**Item coordinate data**.
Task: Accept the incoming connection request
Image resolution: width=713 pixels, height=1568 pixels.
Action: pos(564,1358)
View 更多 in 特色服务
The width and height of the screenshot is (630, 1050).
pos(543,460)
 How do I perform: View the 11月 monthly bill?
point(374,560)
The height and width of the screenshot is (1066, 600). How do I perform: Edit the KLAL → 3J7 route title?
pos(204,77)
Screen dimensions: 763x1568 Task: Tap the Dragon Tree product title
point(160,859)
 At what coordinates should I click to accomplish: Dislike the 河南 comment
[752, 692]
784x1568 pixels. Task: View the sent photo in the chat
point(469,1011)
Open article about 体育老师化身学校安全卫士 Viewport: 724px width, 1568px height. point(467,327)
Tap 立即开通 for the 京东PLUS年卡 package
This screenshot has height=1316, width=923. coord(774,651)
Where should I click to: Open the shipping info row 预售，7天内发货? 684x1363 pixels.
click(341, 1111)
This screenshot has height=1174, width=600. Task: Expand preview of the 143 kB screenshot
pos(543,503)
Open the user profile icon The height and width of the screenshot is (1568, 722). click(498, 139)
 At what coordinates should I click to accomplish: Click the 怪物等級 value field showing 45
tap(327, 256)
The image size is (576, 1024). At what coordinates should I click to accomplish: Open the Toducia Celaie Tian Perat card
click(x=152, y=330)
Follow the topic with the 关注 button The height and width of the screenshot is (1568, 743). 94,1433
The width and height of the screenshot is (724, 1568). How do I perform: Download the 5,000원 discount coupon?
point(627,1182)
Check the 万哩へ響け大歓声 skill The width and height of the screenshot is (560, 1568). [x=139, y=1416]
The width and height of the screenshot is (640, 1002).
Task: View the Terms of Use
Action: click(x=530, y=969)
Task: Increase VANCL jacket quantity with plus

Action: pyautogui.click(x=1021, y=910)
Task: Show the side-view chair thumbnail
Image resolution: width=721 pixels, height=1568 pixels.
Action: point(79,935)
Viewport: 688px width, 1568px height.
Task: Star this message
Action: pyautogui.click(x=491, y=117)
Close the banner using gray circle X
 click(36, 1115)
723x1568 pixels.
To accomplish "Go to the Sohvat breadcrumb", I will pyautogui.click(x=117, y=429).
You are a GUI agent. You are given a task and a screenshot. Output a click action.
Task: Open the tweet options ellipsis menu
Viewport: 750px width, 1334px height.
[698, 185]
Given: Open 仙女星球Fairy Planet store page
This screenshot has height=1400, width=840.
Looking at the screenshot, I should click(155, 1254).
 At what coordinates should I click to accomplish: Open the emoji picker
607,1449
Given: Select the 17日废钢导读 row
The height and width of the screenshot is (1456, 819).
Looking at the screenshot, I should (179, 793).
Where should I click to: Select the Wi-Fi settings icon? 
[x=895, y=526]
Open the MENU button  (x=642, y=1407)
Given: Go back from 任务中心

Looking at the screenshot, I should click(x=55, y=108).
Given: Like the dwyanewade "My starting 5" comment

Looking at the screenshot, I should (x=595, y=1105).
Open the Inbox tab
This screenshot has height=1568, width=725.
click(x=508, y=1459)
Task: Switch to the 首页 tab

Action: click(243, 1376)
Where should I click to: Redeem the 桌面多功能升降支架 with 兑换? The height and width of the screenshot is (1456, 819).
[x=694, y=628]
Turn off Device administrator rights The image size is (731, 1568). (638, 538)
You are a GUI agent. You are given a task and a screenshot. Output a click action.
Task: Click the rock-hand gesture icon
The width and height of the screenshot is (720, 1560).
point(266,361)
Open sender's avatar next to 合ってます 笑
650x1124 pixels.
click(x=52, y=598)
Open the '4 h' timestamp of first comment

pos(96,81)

**Task prompt**. From the records above, copy every line that contains the word "Where".

**Response to the task**.
Where should I click to: Open the shipping info row 预售，7天内发货? 684x1363 pixels.
Where should I click to: Select the Wi-Fi settings icon? 
Where should I click to: Redeem the 桌面多功能升降支架 with 兑换? The height and width of the screenshot is (1456, 819).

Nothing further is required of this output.